Do you use JMP in one language and then share a data table with colleagues who use JMP in another language? Or do you ever have columns in your data table that contain data in more than one language? Those capabilities are made possible by the use of Unicode in our software.

When JMP Director of Development and data visualization expert Xan Gregg found out about the Adopt-a-Character program from Unicode, he thought JMP ought to be part of that since our software uses Unicode.

"Unicode has been a great asset for JMP and data sharing in general, and the Adopt-a-Character program is a great way to show our support," Xan says.

JMP began using Unicode characters in JMP 6 (released in 2005) for text processing and storage on multiple operating systems, and now in seven languages (English, Japanese, Simplified Chinese, Castilian Spanish, German, French and Italian).

Before Unicode, JMP relied on language-specific code pages that were stored with individual data tables. When a data table that had been created in one language was opened by someone using JMP in a different language, there was a problem. But Unicode solved that problem.

"You can open any JMP file in any language, because of Unicode," says JMP developer Michael Hecht, who has worked on JMP since its first version and is the resident Unicode expert. "You can also combine different languages in the same data table. You could have a column in English, another in German and a third in Japanese."

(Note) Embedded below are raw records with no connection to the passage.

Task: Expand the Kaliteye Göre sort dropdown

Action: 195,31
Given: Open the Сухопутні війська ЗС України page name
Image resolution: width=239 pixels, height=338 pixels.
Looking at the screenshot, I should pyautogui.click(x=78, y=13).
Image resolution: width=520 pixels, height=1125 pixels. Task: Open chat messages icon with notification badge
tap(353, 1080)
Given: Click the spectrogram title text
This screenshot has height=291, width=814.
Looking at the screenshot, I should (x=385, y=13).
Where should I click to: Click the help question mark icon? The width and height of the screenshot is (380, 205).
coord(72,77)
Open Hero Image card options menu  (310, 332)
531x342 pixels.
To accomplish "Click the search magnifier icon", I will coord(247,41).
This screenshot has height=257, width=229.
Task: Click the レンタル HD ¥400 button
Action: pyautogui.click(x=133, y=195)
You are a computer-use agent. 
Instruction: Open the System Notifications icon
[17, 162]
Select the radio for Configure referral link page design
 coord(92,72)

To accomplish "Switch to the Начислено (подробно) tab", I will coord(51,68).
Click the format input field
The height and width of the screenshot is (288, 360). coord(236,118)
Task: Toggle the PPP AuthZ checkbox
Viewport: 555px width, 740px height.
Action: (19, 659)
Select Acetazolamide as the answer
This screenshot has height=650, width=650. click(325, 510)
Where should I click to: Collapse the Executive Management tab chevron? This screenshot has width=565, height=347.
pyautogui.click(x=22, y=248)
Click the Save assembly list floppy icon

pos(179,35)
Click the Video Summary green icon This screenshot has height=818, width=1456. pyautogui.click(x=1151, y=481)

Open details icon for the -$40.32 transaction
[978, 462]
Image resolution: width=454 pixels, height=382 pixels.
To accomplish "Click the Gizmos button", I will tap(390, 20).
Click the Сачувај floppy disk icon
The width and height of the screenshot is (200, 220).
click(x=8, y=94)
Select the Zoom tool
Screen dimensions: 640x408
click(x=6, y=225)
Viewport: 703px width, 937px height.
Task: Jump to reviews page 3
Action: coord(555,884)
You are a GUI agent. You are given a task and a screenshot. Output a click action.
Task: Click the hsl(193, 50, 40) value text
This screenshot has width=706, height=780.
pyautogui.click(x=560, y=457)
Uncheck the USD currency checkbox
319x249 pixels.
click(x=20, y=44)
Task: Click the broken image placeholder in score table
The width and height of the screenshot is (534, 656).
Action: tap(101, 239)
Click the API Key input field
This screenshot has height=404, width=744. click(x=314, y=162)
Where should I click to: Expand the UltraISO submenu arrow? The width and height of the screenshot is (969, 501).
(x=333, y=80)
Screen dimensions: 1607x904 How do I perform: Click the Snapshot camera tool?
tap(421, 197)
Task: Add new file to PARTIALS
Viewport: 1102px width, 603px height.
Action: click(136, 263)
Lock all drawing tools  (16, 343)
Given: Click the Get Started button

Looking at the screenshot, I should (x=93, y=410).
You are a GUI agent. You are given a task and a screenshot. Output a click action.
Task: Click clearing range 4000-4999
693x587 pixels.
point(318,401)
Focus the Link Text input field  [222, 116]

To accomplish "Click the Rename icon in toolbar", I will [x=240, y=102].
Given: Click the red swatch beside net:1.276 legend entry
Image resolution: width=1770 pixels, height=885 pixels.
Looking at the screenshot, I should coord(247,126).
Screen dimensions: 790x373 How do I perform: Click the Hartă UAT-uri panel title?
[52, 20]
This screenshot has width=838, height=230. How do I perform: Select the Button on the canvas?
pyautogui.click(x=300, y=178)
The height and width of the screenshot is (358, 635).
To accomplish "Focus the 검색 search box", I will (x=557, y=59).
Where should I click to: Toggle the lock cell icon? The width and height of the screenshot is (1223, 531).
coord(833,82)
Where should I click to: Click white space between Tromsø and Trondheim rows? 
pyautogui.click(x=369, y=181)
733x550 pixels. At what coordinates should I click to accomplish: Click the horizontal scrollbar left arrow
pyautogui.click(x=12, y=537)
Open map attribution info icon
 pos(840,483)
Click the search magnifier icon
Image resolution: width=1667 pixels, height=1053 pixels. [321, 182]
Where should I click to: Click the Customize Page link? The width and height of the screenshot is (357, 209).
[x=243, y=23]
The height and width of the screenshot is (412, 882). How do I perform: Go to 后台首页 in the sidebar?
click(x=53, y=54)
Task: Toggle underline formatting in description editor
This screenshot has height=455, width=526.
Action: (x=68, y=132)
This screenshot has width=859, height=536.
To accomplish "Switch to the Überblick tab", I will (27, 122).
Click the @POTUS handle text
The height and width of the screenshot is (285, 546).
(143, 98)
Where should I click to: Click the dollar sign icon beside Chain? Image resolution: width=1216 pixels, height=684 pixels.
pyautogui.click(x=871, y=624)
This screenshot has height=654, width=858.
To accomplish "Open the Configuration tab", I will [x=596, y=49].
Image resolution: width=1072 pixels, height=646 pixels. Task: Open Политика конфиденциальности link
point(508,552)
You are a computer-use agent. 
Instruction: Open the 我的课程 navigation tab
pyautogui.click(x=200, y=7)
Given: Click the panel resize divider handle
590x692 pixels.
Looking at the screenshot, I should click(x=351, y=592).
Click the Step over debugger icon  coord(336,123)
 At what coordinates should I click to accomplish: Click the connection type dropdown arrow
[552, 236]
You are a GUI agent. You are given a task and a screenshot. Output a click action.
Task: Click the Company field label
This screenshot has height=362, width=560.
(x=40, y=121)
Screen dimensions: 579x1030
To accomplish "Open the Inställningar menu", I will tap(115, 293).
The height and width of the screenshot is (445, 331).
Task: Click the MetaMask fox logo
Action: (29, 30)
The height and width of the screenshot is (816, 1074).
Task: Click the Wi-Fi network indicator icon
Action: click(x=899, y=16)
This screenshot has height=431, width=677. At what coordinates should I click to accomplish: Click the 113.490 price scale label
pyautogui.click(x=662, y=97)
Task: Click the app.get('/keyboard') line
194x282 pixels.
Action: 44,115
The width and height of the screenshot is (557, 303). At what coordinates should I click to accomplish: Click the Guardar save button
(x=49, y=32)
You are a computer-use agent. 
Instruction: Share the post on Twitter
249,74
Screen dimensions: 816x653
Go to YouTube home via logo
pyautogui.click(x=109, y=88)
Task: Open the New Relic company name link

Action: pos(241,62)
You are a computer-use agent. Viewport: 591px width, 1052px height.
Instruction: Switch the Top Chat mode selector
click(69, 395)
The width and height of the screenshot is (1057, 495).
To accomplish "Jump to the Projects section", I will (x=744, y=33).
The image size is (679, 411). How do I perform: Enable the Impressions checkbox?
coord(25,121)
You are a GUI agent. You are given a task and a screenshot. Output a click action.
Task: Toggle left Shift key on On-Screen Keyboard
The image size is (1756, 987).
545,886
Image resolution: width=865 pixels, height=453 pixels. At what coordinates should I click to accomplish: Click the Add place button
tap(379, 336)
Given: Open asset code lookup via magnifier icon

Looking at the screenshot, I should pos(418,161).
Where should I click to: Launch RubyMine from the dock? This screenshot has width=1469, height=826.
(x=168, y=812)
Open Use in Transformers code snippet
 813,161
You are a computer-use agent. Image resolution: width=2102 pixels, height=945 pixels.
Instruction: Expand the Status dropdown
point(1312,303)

The Unicode Consortium establishes a unique code number for characters used in electronic text that can be used regardless of platform, application or language. Its standards also include such things as statistical symbols, emoji and music notation. Unicode doesn’t just unify text across different languages, but it also unifies the way different operating systems encode text.

Hecht has a big Unicode book in his office, The Unicode Standard 4.0 (see below). It's a reference book that lists all the Unicode characters up until 2003.JMP developer Michael Hecht pages through The Unicode Standard 4.0 in his office. JMP recently adopted a Unicode character, the lightbulb emoji.

The Unicode Standard is now up to 10.0. "Version 10.0 adds 8,518 characters, for a total of 136,690 characters. These additions include four new scripts, for a total of 139 scripts, as well as 56 new emoji characters," according to Unicode.

The sponsorship (via the adoption of a Unicode character) "directly funds the work of the Unicode Consortium in enabling modern software and computing systems to support the widest range of human languages," Unicode says.

After considering some statistical symbols and various emoji, we settled on sponsoring the lightbulb symbol. Why?

"It represents those transformative aha moments that our users -- who are scientists, engineers and other data explorers -- experience when they use JMP," says Diana Levey, Director of Marketing for JMP.

Beyond making this fun connection to discovery and innovation through data exploration, JMP is happy to support the important work of the Unicode Corsortium.

"It's a huge vision," says Michael Hecht. "Look at the size of this book! Unicode has a massive ongoing task: always revising and supporting new languages and symbols."

Thanks, Unicode! Shine on!